Reads T bytes at a time, until that chunk is all null bytes. If first chunk is nulls, its an empty string. If encoding is recognizable like UTF*, unitsize can be inferred. Terminator other than 0 should be compile error, because at least UTF encodings support only one way of terminating it.

By recognizable encodings I mean those:

construct.possiblestringencodings = {'U16': 2, 'utf_8': 1, 'utf32': 4, 'utf_32_le': 4, 'utf8': 1, 'utf_32_be': 4, 'utf_32': 4, 'utf_16_be': 2, 'U32': 4, 'utf16': 2, 'ascii': 1, 'utf_16': 2, 'utf_16_le': 2, 'U8': 1}¶

Feb 11 '18 03:02 arekbulski

There is also a problem when both size and terminator are used.

meta:
  id: test1
seq:
  - id: value
    type: str
    terminator: 0
    size: 10
    encoding: utf-8

Compiles into following. Problem is, bytes_terminate only supports single ~characters~ bytes.

(KaitaiStream.bytes_terminate(self._io.read_bytes(10), 0, False)).decode(u"utf-8")

Extract from the runtime:

    def bytes_terminate(data, term, include_term):
        new_len = 0
        max_len = len(data)
        while new_len < max_len and data[new_len] != term:  #<--- indexing not slicing
            new_len += 1   #<--- non variable
        if include_term and new_len < max_len:
            new_len += 1
        return data[:new_len]

Mar 04 '18 18:03 arekbulski

bytes_terminate, as its name suggest does not support any characters at all, only bytes. What problem do you see here?

Mar 04 '18 19:03 GreyCat

To support UTF16/32, bytes_terminate would need to slice data[newlen:newlen+unit] and then increment like newlen += unit. In other words, current implementation would not support UTF16/32. Thats what this issue is about. And by characters I meant single bytes, sorry.

Mar 04 '18 19:03 arekbulski

It doesn't, that's true. My main concern here is that technically we should not deal with bytes at all: if we're dealing with encodings like UTF16, for example, in C++, that would call for char16_t type instead of uint8_t and relevant reinterpret cast.

If we'll stick with bytes-centric implementation, however, from runtime's point of view, we can probably cover all possible cases by specifying something like byte_terminate_multi, something like that:

byte[] bytesTerminateMulti(byte[] bytes, byte[] term, int unitSize, boolean includeTerm)

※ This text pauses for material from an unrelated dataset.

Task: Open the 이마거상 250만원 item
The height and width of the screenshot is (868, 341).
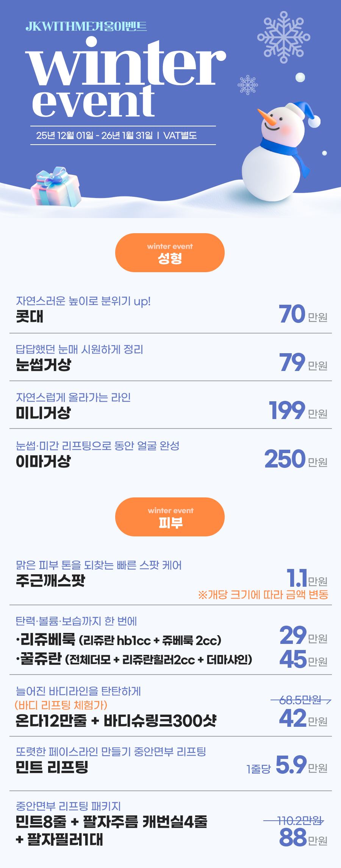Action: tap(171, 454)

and the same thing about bytes_strip_right_multi:

public static byte[] bytesStripRight(byte[] bytes, int unitSize, byte[] padBytes) {

Mar 04 '18 23:03 GreyCat

Good idea, it would be better to have a separate (multi) method instead of generalizing the existing (single) method, because multi will have less performance than single.

Would unitsize parameter be actually needed? I think its just len(term) and len(padbytes).

Mar 05 '18 00:03 arekbulski

Specifying unitSize is need because we need so support both aligned 00 00 and unaligned variants, i.e. something like: 30 00 40 00 50 50 50 00 00 12 34 56 should 30 00 40 05 50 50 50 (or O\0@\0P in ASCII) after termination, if unitSize is 1 and term is [0, 0].

Also, I think that this place is more than anything warrants plenty of language-specific APIs. For example, in C/C++, you don't want to pass an array around, you'd want one uint16_t integer and then one just reinterpret_casts parts of the array and compares them to that integer. This obviously doesn't make much sense for higher-level languages, in which "parsing 2 bytes as integer" is an expensive operation.

Mar 06 '18 11:03 GreyCat

I thought it should be only unit-aligned version. The usecase for aligned would be obviously strings, but what would be the usecase for unaligned?

Mar 06 '18 12:03 arekbulski

BTW, do we really have to carve strzs ourselves for C++? I mean that string functions, like basic_string ctor from a pointer, expect certain termination, so can't we just pass a pointer, and then shift to the size() of the string parsed by c++?

Mar 07 '18 06:03 KOLANICH

It probably only works with single-null terminator, right? This issue is about supporting UTF16 and 32.

Mar 07 '18 06:03 arekbulski

wchar_t is usually (though it is not standardised) a utf-16 encoded code point. Wstring is a string of wchar_ts. Arrays of wchar_t are assummed to be terminated with 2 null bytes.

Mar 07 '18 10:03 KOLANICH

So someone uses it with UTF32 encoding, then what?

Mar 07 '18 10:03 arekbulski

wchar_t is usually (though it is not standardised) a utf-16 encoded code point.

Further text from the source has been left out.